En quoi l’artisanat nourrit-il votre pratique ?
Les créations personnelles et collectives — par exemple, les bouchons de champagne que Sœur Marie-Agnès convertit en petites poupées ou que les tsiganes assemblent en rideaux — font le lien entre les deux projets. L’ingéniosité du bricolage souligne ainsi les similitudes entre les collectifs. L’artisanat de fortune, comme la fabrication de coussins à partir d’annuaires qui, posés sur les prie-Dieu, invitent à la prière, est également un moyen de révéler des identités distinctes. Dans le cas des camouflages pour caravanes, l’enjeu était aussi d’élaborer ensemble des décors permettant de déjouer symboliquement l’exil forcé des tsiganes.
L’engagement social n’est ici que suggéré…
Oui, derrière l’humour, la métaphore et une représentation a priori naïve. Dans la vidéo Transports à dos d’hommes, les mugs, présents dans chaque habitat tsigane, rapprochent des symboles touristiques de personnalités politiques marquantes. L’activisme n’est jamais frontal : les transports sont « sur le dos des hommes », on fabrique des « trompe-l’œil anti-flics » et la parole est étouffée par les infrastructures urbaines — le vacarme des transports parisiens qui couvre les mélodies des accordéonistes n’est pas sans évoquer une récente histoire de Roms évacués par la RATP. L’angle est bien politique, mais je cherche à présenter un condensé plus poétique que contestataire. Une fable sans pathos ni revendication explicite, offrant une forme d’insoumission alternative.
Il y a quelques mois, vous avez travaillé avec Charles-Henry Fertin sur l’espace de la galerie Xippas. Cette notion structure-t-elle aussi votre pratique personnelle ?
Les machines que nous réalisons avec Charles-Henry Fertin donnent à voir un autre espace. Elles explorent la construction et la déconstruction, l’altération et l’extension du site. Circuits a de commun avec cette production de s’attacher à un territoire précis. Les collectivités ou individualités qui y vivent guident mon étude. Sans mener un travail direct sur l’espace de l’ARC, j’ai tenté de créer des résonances entre deux projets distincts pour dessiner un parcours cohérent entre les deux salles d’exposition.
Pouvez-vous présenter votre projet exposé pour le 14ème prix de la Fondation d’entreprise Ricard ?

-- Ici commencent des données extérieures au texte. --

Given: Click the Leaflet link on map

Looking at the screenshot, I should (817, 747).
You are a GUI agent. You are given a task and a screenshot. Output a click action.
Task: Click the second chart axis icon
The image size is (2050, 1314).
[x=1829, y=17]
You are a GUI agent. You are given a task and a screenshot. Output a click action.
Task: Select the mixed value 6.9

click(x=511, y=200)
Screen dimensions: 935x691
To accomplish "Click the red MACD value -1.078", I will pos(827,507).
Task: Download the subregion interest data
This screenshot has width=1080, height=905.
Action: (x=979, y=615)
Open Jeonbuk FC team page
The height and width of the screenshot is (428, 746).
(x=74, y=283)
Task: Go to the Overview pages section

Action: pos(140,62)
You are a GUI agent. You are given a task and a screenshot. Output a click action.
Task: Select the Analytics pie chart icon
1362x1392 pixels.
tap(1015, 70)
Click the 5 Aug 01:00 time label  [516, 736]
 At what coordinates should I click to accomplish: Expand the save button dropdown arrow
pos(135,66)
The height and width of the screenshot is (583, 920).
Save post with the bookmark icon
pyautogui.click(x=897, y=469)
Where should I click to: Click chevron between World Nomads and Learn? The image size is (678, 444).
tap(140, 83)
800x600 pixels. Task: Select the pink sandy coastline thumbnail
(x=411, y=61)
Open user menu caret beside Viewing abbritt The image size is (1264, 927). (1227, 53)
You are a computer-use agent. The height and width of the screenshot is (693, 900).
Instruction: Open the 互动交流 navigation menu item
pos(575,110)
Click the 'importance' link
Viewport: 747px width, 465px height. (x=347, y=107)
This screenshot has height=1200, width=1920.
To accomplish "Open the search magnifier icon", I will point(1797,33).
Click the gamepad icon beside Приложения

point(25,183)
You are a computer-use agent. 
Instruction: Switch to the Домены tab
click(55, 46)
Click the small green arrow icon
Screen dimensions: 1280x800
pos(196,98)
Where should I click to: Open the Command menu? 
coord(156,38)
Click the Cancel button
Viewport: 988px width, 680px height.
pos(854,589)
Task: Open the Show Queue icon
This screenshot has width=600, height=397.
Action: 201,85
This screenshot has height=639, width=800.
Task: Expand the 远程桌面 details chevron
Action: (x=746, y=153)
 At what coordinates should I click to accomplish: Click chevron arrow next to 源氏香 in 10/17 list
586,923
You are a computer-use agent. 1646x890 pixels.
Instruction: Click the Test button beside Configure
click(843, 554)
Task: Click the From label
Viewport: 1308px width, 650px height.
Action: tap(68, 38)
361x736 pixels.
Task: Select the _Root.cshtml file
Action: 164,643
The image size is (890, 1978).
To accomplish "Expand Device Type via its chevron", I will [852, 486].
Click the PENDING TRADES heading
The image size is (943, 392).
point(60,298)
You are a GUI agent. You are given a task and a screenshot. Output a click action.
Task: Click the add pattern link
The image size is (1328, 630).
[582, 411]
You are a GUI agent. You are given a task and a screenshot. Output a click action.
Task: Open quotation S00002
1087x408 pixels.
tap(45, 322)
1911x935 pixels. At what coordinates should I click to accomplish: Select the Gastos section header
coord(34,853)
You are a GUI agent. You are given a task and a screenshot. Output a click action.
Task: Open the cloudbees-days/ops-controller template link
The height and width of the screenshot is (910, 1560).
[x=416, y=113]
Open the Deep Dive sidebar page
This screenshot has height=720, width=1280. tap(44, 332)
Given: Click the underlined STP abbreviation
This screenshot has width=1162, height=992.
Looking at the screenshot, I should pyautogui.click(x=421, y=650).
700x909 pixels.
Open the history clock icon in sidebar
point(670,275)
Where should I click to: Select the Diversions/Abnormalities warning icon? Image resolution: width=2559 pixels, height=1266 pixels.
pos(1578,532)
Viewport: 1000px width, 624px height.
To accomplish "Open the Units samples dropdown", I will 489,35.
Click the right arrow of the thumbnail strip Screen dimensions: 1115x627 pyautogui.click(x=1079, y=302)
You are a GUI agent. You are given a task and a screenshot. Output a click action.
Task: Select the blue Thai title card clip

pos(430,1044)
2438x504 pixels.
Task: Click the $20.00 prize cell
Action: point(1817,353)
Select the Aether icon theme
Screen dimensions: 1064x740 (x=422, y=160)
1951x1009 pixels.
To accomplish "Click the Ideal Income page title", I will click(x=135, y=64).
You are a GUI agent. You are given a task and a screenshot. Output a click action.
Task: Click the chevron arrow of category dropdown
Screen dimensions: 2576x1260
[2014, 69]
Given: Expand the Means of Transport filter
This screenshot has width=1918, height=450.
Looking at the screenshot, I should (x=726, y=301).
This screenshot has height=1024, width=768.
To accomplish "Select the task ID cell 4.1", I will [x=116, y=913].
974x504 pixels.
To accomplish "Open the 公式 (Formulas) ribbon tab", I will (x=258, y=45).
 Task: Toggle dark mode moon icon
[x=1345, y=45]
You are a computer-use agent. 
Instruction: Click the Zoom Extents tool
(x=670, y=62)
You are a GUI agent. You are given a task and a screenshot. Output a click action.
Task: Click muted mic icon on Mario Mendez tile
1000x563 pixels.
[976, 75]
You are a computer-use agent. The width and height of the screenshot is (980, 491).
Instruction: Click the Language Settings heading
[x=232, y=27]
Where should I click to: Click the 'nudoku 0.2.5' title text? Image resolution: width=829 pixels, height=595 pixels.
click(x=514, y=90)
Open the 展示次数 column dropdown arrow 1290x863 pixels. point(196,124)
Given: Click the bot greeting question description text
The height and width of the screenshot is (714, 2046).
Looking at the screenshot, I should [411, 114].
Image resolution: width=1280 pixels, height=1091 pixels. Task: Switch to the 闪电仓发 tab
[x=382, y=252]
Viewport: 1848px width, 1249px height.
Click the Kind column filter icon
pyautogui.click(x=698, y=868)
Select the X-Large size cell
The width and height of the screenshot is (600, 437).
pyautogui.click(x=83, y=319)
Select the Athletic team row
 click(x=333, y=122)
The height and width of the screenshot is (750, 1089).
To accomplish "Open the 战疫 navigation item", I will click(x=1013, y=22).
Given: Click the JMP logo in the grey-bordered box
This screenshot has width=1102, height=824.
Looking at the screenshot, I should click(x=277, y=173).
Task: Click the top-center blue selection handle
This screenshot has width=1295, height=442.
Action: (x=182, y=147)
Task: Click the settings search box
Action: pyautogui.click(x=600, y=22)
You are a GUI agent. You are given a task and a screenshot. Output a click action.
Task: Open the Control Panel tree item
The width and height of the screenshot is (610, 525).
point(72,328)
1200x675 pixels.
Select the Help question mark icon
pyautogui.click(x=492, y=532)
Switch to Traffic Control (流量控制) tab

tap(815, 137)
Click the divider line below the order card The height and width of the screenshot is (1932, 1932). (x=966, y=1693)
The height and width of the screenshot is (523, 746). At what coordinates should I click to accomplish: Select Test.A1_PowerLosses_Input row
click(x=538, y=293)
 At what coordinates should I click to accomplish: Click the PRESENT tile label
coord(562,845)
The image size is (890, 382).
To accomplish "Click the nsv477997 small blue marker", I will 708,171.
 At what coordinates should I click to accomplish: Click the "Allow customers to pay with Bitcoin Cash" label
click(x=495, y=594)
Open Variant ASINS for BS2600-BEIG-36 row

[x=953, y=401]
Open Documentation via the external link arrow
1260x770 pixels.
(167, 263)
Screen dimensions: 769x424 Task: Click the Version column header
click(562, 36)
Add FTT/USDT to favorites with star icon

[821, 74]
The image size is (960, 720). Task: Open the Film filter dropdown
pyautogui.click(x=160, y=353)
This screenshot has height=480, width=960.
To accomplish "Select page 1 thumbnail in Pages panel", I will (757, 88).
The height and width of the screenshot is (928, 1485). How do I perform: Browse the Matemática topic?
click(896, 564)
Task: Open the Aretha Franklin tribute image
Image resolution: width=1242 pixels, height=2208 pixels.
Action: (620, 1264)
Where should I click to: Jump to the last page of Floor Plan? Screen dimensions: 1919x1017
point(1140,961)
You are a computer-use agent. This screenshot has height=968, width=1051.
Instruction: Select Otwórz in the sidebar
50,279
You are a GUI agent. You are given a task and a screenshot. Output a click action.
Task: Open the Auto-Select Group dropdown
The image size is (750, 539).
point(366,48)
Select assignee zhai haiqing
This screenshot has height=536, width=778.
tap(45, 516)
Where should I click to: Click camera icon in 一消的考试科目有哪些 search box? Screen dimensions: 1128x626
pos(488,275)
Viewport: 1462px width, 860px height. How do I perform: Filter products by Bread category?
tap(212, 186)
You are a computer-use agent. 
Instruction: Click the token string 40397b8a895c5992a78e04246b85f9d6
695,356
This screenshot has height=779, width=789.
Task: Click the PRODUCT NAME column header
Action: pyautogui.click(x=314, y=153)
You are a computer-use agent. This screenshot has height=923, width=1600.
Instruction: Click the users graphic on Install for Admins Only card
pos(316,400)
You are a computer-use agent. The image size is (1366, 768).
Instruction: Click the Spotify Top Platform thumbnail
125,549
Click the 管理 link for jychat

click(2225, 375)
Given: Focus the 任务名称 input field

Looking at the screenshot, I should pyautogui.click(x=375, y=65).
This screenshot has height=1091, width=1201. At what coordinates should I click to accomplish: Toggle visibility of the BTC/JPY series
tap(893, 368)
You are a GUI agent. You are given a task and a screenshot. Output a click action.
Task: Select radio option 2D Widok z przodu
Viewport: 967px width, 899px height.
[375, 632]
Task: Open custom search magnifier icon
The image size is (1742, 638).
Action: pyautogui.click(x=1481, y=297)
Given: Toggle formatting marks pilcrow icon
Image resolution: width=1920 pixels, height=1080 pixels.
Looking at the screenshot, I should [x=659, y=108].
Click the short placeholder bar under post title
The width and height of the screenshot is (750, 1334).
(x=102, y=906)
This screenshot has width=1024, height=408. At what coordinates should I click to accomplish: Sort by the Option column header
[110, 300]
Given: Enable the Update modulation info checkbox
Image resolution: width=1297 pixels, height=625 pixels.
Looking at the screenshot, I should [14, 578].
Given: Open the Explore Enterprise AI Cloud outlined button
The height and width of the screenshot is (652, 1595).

Safeguard Emergency Light System a été réalisé en 2010. Un immeuble d’habitation du quartier de Din Daeng, à Bangkok, devait être détruit puis remplacé par un complexe commercial, laissant la population sans solution de relogement. J’ai souhaité filmer et exporter leur rébellion silencieuse. La vidéo montre l’apprentissage et l’interprétation par les habitants, à la fenêtre de l’immeuble, du plus populaire chant révolutionnaire thaïlandais.